[Collected data entries]
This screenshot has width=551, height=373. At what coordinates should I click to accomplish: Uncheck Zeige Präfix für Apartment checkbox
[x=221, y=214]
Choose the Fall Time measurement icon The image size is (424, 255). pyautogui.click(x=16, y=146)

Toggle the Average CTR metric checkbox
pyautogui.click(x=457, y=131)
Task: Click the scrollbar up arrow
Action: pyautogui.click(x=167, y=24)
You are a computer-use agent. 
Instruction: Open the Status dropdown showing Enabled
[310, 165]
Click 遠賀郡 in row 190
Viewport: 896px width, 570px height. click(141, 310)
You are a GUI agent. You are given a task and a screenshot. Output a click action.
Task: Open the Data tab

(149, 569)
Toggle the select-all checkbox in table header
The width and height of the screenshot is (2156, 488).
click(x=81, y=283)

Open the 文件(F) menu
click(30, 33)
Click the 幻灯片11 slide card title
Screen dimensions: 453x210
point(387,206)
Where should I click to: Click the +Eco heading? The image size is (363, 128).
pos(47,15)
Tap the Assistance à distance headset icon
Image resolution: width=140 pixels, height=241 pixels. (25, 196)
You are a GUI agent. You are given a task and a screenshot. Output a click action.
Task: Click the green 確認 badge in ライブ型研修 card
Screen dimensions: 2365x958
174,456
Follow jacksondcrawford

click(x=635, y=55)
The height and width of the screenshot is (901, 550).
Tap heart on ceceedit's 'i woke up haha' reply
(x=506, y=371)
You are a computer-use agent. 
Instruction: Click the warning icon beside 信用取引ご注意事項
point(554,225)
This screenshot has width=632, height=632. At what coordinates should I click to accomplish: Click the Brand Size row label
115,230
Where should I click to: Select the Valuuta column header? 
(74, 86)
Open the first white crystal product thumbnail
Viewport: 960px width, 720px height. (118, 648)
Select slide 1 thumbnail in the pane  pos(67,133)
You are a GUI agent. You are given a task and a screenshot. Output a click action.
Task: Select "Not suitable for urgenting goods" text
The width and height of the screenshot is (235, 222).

What is being asked:
Copy every record above verbatim and in full.

Result:
This screenshot has width=551, height=373. At what coordinates should I click to accomplish: Uncheck Zeige Präfix für Apartment checkbox
[x=221, y=214]
Choose the Fall Time measurement icon The image size is (424, 255). pyautogui.click(x=16, y=146)

Toggle the Average CTR metric checkbox
pyautogui.click(x=457, y=131)
Task: Click the scrollbar up arrow
Action: pyautogui.click(x=167, y=24)
You are a computer-use agent. 
Instruction: Open the Status dropdown showing Enabled
[310, 165]
Click 遠賀郡 in row 190
Viewport: 896px width, 570px height. click(141, 310)
You are a GUI agent. You are given a task and a screenshot. Output a click action.
Task: Open the Data tab

(149, 569)
Toggle the select-all checkbox in table header
The width and height of the screenshot is (2156, 488).
click(x=81, y=283)

Open the 文件(F) menu
click(30, 33)
Click the 幻灯片11 slide card title
Screen dimensions: 453x210
point(387,206)
Where should I click to: Click the +Eco heading? The image size is (363, 128).
pos(47,15)
Tap the Assistance à distance headset icon
Image resolution: width=140 pixels, height=241 pixels. (25, 196)
You are a GUI agent. You are given a task and a screenshot. Output a click action.
Task: Click the green 確認 badge in ライブ型研修 card
Screen dimensions: 2365x958
174,456
Follow jacksondcrawford

click(x=635, y=55)
The height and width of the screenshot is (901, 550).
Tap heart on ceceedit's 'i woke up haha' reply
(x=506, y=371)
You are a computer-use agent. 
Instruction: Click the warning icon beside 信用取引ご注意事項
point(554,225)
This screenshot has width=632, height=632. At what coordinates should I click to accomplish: Click the Brand Size row label
115,230
Where should I click to: Select the Valuuta column header? 
(74, 86)
Open the first white crystal product thumbnail
Viewport: 960px width, 720px height. (118, 648)
Select slide 1 thumbnail in the pane  pos(67,133)
You are a GUI agent. You are given a task and a screenshot. Output a click action.
Task: Select "Not suitable for urgenting goods" text
The width and height of the screenshot is (235, 222).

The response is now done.